We are accustomed to treat rulings by the U.S. Supreme Court as authoritative guides in deciding questions of constitutional law. But what happens if a ruling depends on a plain misconception of what someone said? Why continue to rely on judicial error? This abstract question takes contemporary form with a decision by the U.S. Court of Appeals for the D.C. Circuit in May in Zivotofsky v. Clinton. The Supreme Court has yet to decide whether it will hear the case, but if it does, the justices would have an opportunity to acknowledge a judicial mistake.
The appeals court in Zivotofsky ruled that a 2002 congressional statute “impermissibly intrudes” on the president’s power to recognize foreign governments. The statute required the secretary of state to record “Israel” as the place of birth on the passport of a U.S. citizen born in Jerusalem if the parent or guardian so requested. The court acknowledged that neither the text of the Constitution nor the Framers’ intent “provides much help” in deciding the scope of the president’s recognition power. In weighing the president’s implied recognition power against Congress’ implied authority to set passport policy, the court decided in favor of executive power.
In doing so, the court admitted that it relied on dicta by Justice George Suther­land in United States v. Curtiss-Wright Corp., a ruling issued in 1936 that the Supreme Court has cited many times. Although the court has not actually held that the president exclusively possesses the power of recognition, the D.C. Circuit said it was appropriate for an inferior court to treat as authoritative “carefully considered language of the Supreme Court, even if technically dictum.” That conclusion is “especially” strong, the D.C. Circuit said, if the court frequently repeats the dictum.
Four times the D.C. Circuit sought guidance from Sutherland’s dicta. Was his analysis “carefully considered”? Here the record demonstrates clear judicial error. In advocating independent presidential power in foreign affairs, Sutherland relied on a speech given by John Marshall in 1800 when he served in the House of Representatives. Marshall referred to the president as the “sole organ of the nation in its external relations.” Sutherland took that language to mean a “plenary and exclusive power” of the president in international relations. Marshall never at any time advanced that argument, a point that is obvious once we understand why he gave the speech. In 1800, Thomas Jefferson ran for president against John Adams. Jefferson’s supporters in the House threatened to impeach or censure Adams for turning over to Great Britain someone charged with murder. Because the case was pending in an American court, critics accused Adams of encroaching on the judiciary and violating separation of powers. However, Secretary of State Timothy Pickering concluded that the person was a native Irishman, as did the district judge who was asked to turn the prisoner over to the British.

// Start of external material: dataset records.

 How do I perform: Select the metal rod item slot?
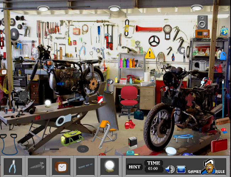[x=85, y=166]
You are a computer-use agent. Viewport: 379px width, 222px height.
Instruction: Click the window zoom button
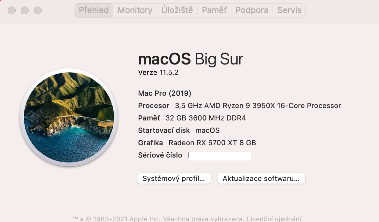tap(38, 10)
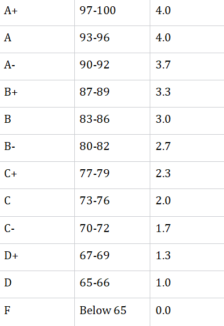Select the 1.7 GPA value cell

187,230
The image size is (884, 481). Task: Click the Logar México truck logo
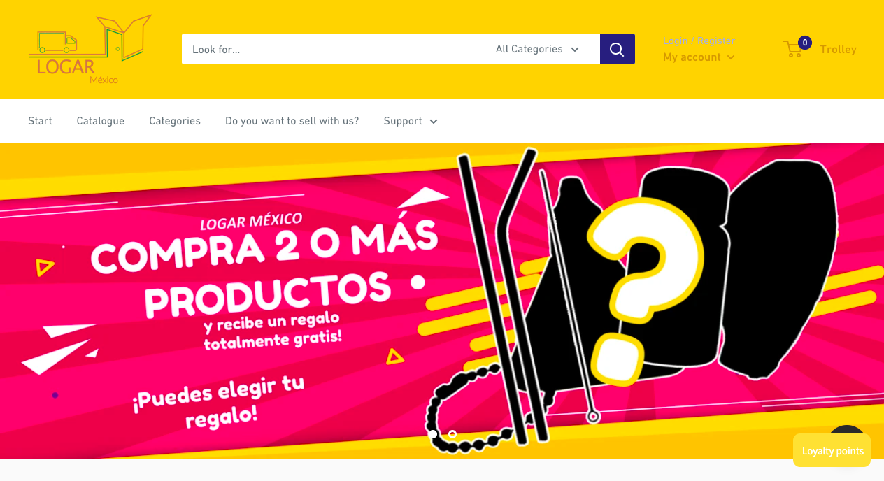click(x=90, y=49)
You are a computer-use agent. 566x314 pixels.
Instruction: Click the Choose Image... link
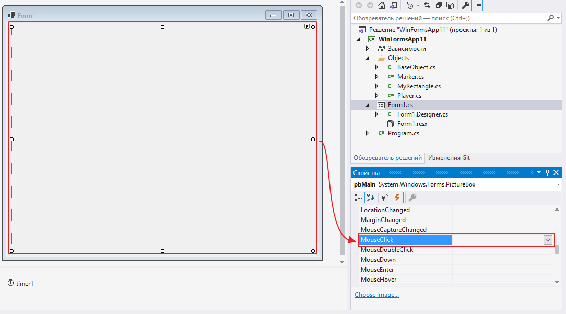[376, 295]
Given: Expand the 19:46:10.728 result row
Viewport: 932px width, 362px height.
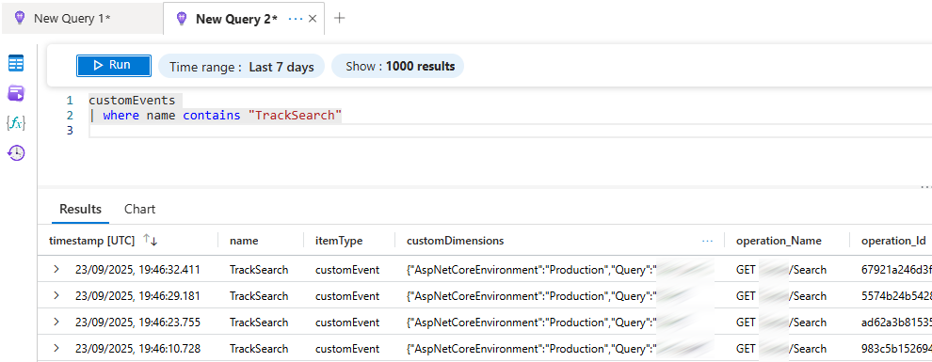Looking at the screenshot, I should coord(56,348).
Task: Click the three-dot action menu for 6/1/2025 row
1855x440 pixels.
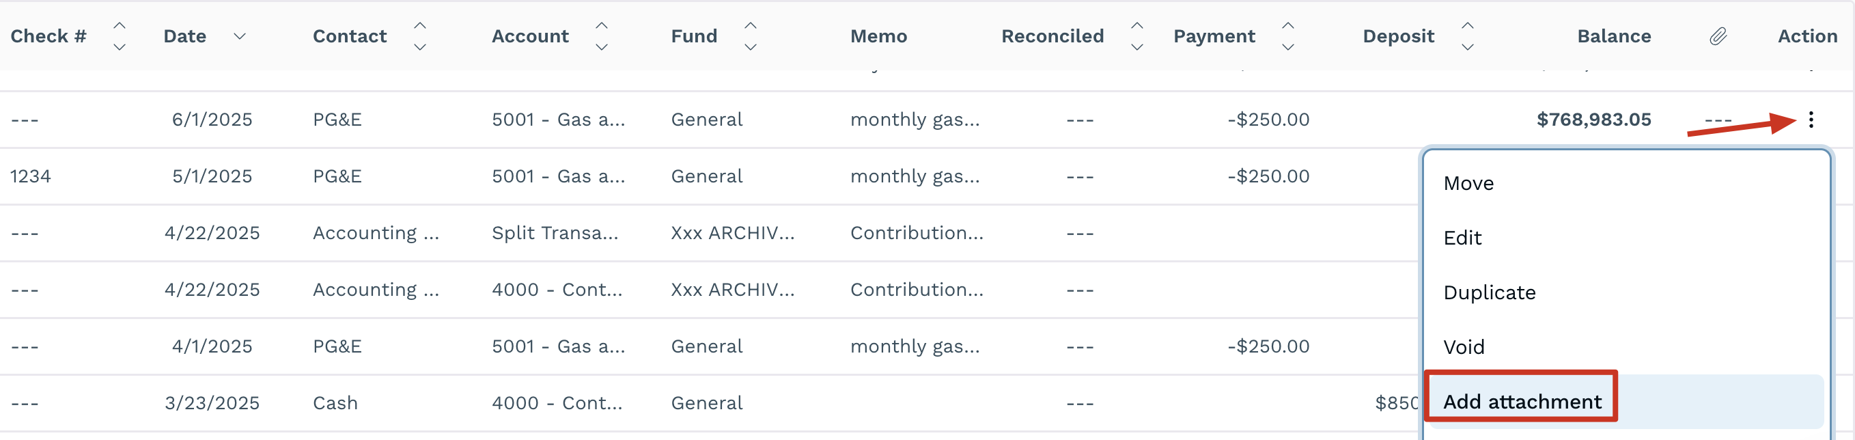Action: 1810,120
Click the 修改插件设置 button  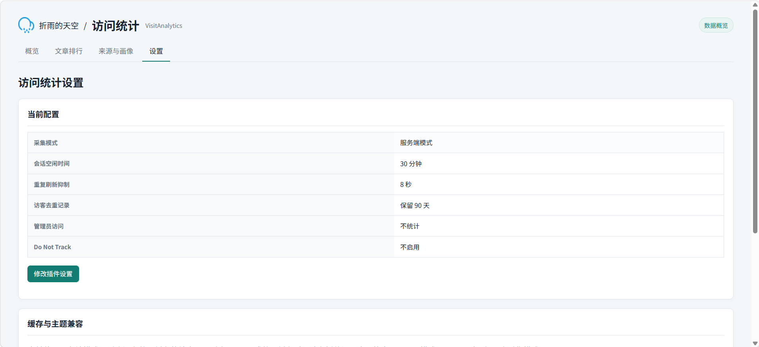point(53,274)
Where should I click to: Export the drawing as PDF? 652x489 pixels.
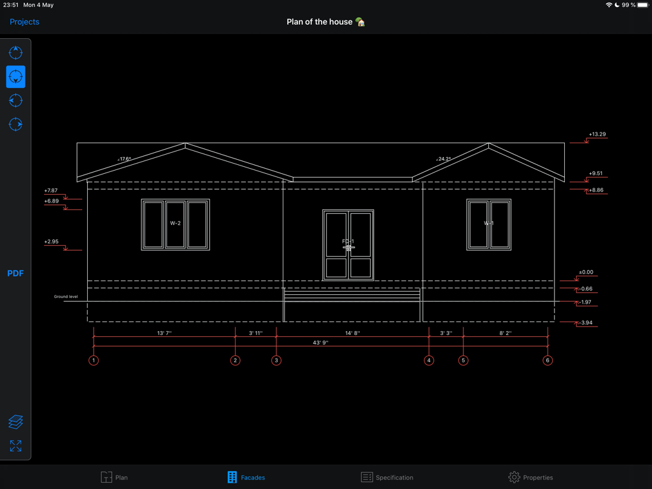point(15,273)
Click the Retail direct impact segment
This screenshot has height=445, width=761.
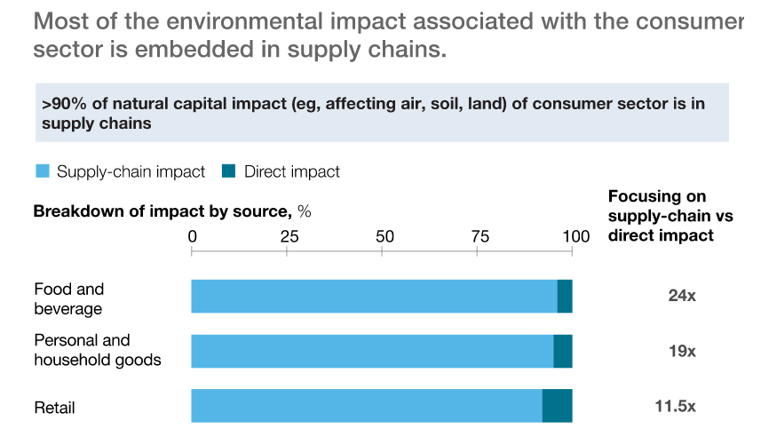tap(558, 406)
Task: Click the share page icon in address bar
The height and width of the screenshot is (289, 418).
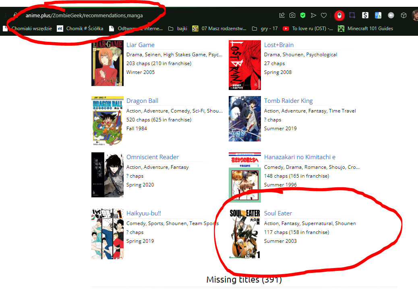Action: [282, 15]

In his floor statement, Marshall explained that a section of the Jay Treaty contained an extradition provision, directing each country to deliver up to the other all persons charged with murder or forgery.
Adams was therefore not the “sole organ” in making foreign policy. He was the sole organ in implementing it. He did what the Constitution commands him to do: to take care that the laws be faithfully executed. At no time in this speech or in his lengthy career as chief justice did Marshall ever endorse independent, plenary and exclusive authority of the president in external affairs. In describing Marshall’s speech, Sutherland committed judicial error. Although clearly a misrepresentation, his dicta is routinely cited by the judiciary, the Justice Department and scholars to inflate presidential power.
A judicial error should not be treated as an authoritative source when deciding constitutional law. No matter how often the court repeats an error, it remains an error. It does not, by repetition, emerge as truth.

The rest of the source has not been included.